Boron nitride and graphene have been selected as the nano-materials most suited for the intended applications here. These new materials will offer multifunctional capabilities including lightweighting, thermal and electro-magnetic properties. Incorporation of nanomaterials with different particle sizes and shape which will significantly affect powder flow, polymer viscosity and subsequently sintering mechanisms are very important to the success of this project.
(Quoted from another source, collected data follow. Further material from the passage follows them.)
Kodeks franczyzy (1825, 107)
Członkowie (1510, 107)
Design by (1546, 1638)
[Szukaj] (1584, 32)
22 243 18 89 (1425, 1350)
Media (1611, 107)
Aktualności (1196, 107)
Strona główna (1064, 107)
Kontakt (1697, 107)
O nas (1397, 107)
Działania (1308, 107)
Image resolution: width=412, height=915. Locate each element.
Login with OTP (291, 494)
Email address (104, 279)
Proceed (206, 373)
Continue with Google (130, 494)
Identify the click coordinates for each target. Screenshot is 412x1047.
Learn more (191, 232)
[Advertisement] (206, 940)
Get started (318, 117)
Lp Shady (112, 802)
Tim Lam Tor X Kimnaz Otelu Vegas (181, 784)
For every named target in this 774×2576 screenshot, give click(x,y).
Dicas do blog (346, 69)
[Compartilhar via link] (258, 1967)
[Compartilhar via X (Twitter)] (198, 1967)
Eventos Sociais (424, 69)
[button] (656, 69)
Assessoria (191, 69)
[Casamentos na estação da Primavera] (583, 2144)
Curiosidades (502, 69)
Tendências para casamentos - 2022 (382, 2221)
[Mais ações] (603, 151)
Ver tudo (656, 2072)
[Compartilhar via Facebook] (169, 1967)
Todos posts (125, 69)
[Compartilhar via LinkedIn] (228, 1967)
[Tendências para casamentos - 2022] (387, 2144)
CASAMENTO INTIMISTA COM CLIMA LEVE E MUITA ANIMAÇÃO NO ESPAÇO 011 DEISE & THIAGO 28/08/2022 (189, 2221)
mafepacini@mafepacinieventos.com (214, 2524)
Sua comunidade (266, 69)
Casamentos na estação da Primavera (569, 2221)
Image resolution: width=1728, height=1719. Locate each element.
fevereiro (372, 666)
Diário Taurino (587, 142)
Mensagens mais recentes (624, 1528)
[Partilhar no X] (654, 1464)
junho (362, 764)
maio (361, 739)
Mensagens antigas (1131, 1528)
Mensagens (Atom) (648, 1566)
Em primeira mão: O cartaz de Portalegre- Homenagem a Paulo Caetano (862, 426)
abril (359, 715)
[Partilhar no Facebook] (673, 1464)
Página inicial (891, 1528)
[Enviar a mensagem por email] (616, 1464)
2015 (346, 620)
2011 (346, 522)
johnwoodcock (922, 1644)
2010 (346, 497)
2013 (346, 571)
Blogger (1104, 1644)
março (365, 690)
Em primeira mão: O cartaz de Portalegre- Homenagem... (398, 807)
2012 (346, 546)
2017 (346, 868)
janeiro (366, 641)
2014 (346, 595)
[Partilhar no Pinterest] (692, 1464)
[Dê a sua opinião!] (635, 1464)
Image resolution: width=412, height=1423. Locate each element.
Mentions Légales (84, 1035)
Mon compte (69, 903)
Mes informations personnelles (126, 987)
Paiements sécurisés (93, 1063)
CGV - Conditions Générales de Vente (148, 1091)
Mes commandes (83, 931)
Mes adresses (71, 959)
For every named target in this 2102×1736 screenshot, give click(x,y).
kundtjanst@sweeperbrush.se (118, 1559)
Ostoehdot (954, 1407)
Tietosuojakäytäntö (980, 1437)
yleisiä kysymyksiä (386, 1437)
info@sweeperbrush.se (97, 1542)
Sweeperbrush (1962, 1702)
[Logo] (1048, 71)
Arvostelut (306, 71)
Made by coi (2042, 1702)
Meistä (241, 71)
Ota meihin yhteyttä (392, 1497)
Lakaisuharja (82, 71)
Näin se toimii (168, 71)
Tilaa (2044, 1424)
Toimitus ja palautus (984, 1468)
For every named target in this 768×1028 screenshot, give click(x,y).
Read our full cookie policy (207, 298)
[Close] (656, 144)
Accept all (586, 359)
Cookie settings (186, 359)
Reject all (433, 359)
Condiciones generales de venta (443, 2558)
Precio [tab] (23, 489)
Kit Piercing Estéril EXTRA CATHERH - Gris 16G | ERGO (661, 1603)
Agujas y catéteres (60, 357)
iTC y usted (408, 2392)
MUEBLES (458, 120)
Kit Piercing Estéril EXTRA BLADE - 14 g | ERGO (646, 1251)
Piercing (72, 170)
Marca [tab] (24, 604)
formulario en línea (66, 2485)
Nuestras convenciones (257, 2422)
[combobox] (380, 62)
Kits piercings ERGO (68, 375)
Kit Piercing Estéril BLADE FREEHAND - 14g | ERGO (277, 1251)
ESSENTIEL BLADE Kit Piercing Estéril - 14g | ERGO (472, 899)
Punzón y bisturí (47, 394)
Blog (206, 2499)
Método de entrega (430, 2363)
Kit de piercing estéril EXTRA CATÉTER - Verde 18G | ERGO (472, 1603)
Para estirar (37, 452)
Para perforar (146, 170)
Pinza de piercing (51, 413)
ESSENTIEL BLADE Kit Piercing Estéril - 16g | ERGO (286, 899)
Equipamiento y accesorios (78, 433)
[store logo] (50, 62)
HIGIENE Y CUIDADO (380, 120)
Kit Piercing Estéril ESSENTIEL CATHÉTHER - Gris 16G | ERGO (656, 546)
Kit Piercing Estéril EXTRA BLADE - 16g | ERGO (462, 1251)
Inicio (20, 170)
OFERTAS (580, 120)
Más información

The project will study the surface chemistry of the nanoparticles for good interface bonding with PAEK; fabrication of the composite powder (encapsulation of the nanoparticles either on the surface or within the bulk of the PAEK particles) and laser sintering of these new powders. Powder properties (bulk density, compaction, shape - roundness and circularity, aspect ratio, viscosity, surface tension) are key parameters for a good sintering process,
Funded by: Innovate UK
Partners: Qioptiq Ltd, Thales UK Ltd, Victrex Manufacturing Ltd, Hosokawa Micron Ltd, Airbus Operations Ltd, 2-DTech Ltd, Haydale Ltd
The aim of this project is to develop novel high performance, nanocomposite feedstock powder materials and filament for two processes: Laser Sintering and Fused Deposition Modelling (FDM). It will examine the potential use of inorganic fullerene-like tungsten disulfide (WS2) as nanofillers for high value, PAEK (Poly Aryl Ether Ketone) based products.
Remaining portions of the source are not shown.